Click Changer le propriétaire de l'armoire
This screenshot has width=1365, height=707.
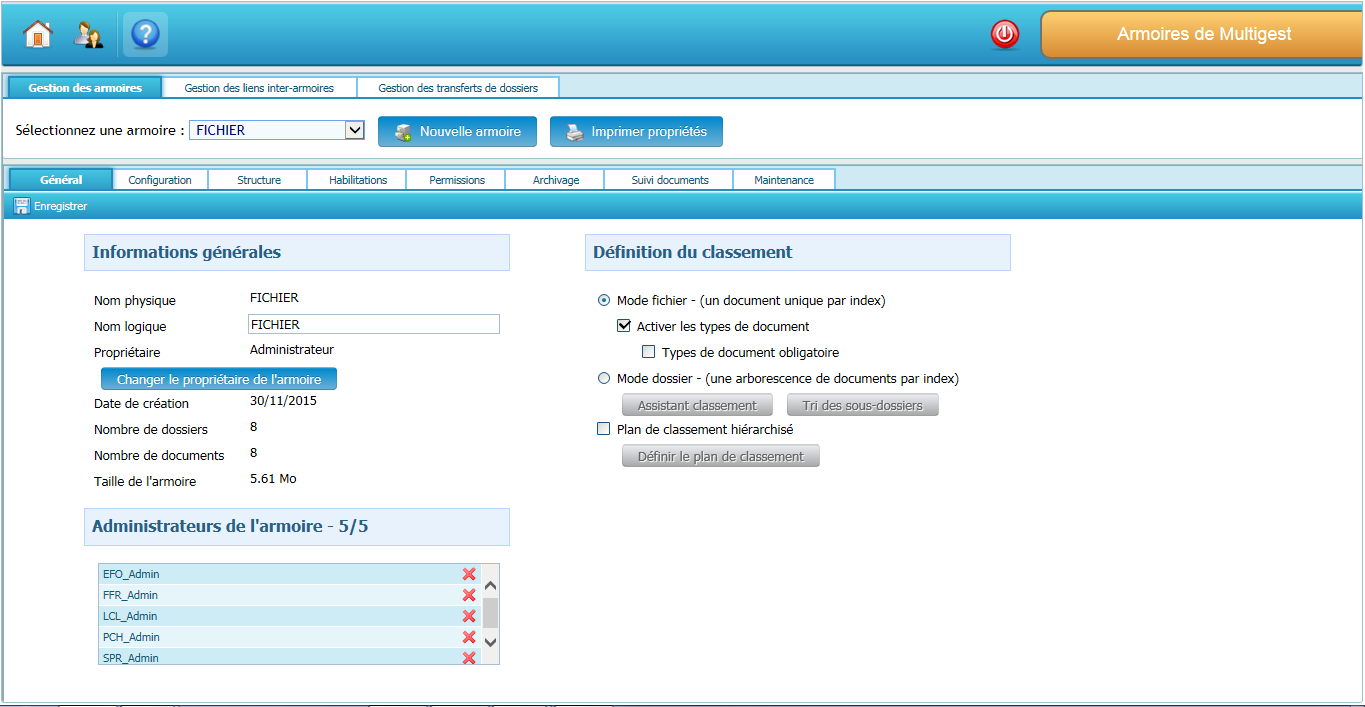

...

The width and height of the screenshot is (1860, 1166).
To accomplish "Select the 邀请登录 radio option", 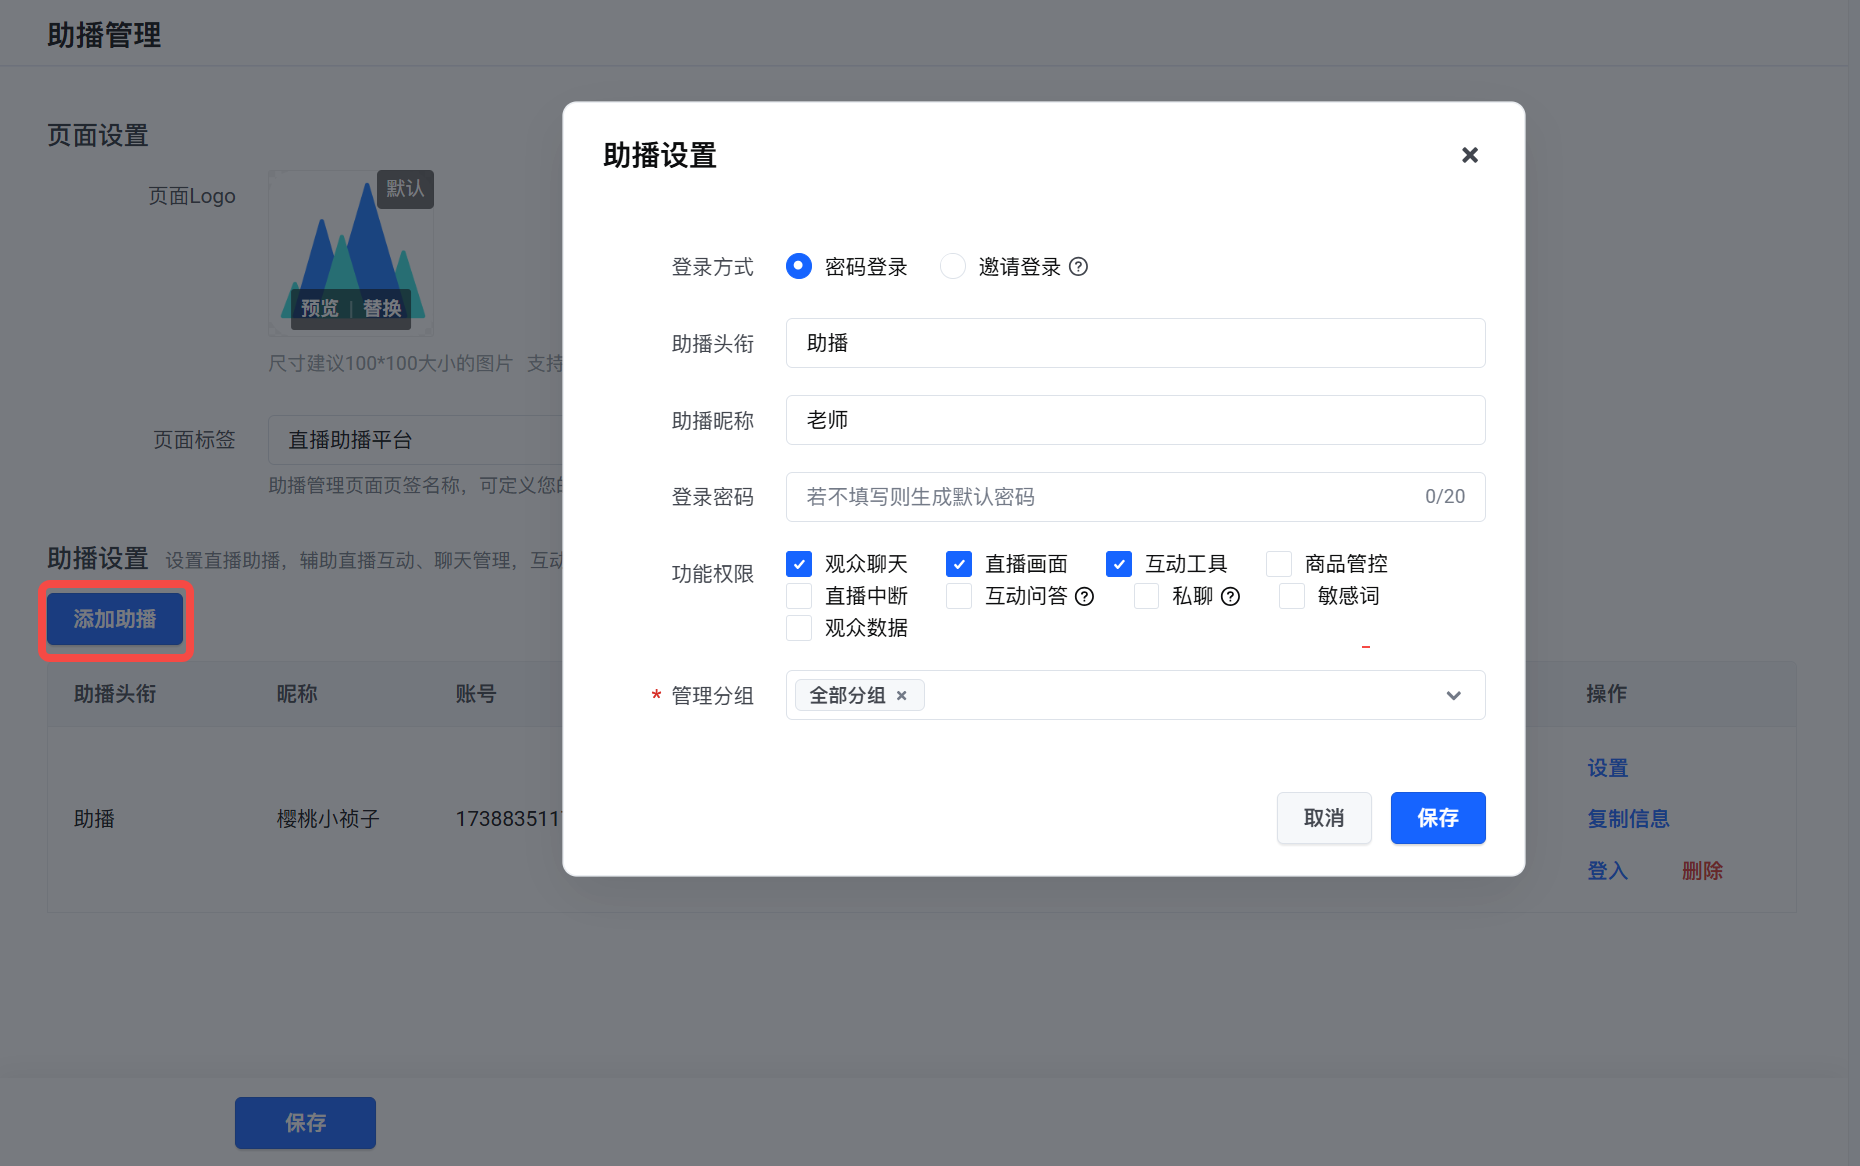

--

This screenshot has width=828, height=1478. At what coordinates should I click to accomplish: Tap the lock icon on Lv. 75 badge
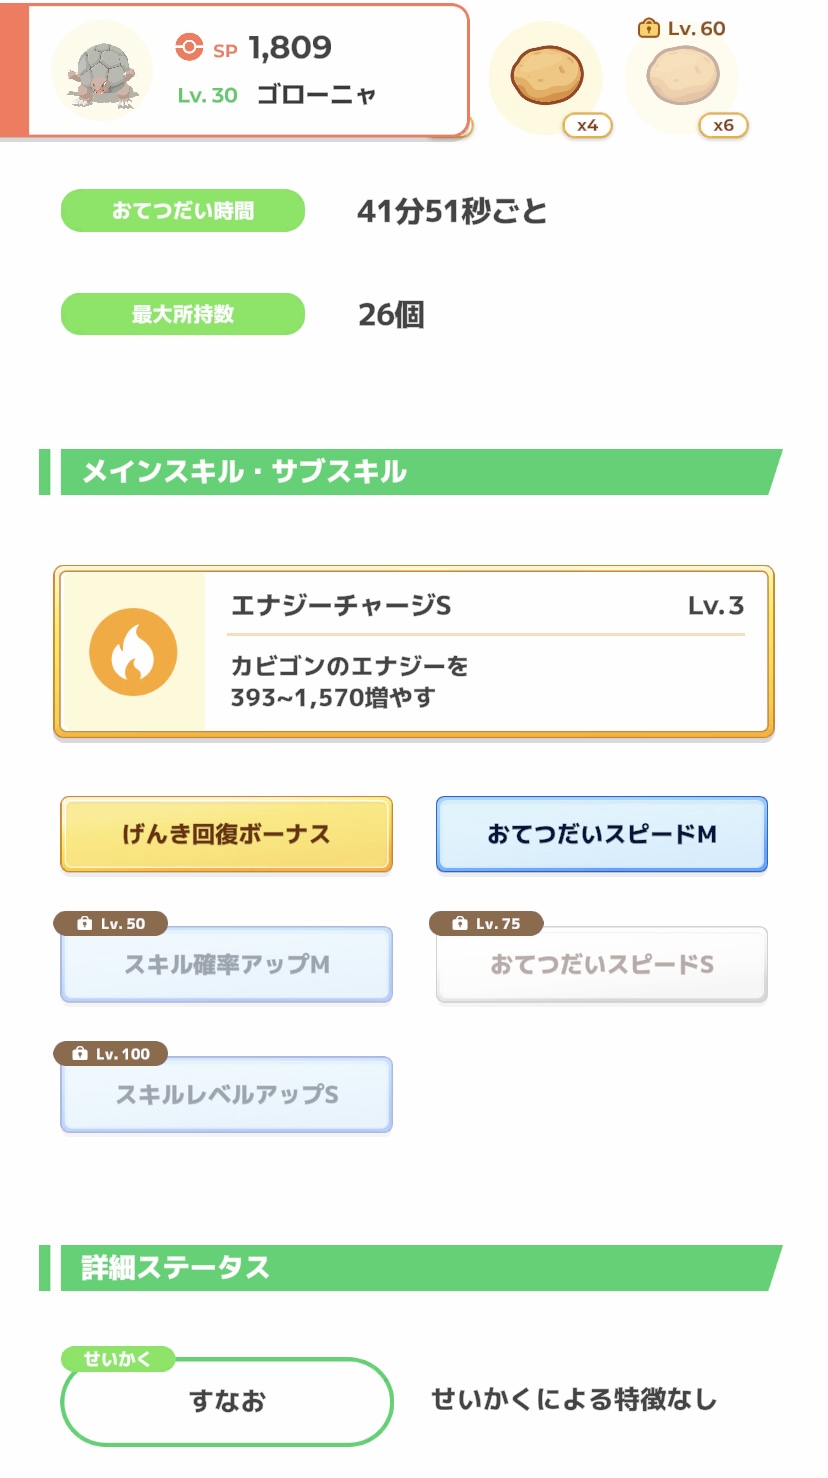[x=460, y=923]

## Instruction
Collect every line of the entries above that contains the string "height", matching case exactly, and list each one in full.

## Answer below
This screenshot has width=1365, height=707.
The width and height of the screenshot is (1860, 1166).
This screenshot has width=828, height=1478. At what coordinates should I click to accomplish: Tap the lock icon on Lv. 75 badge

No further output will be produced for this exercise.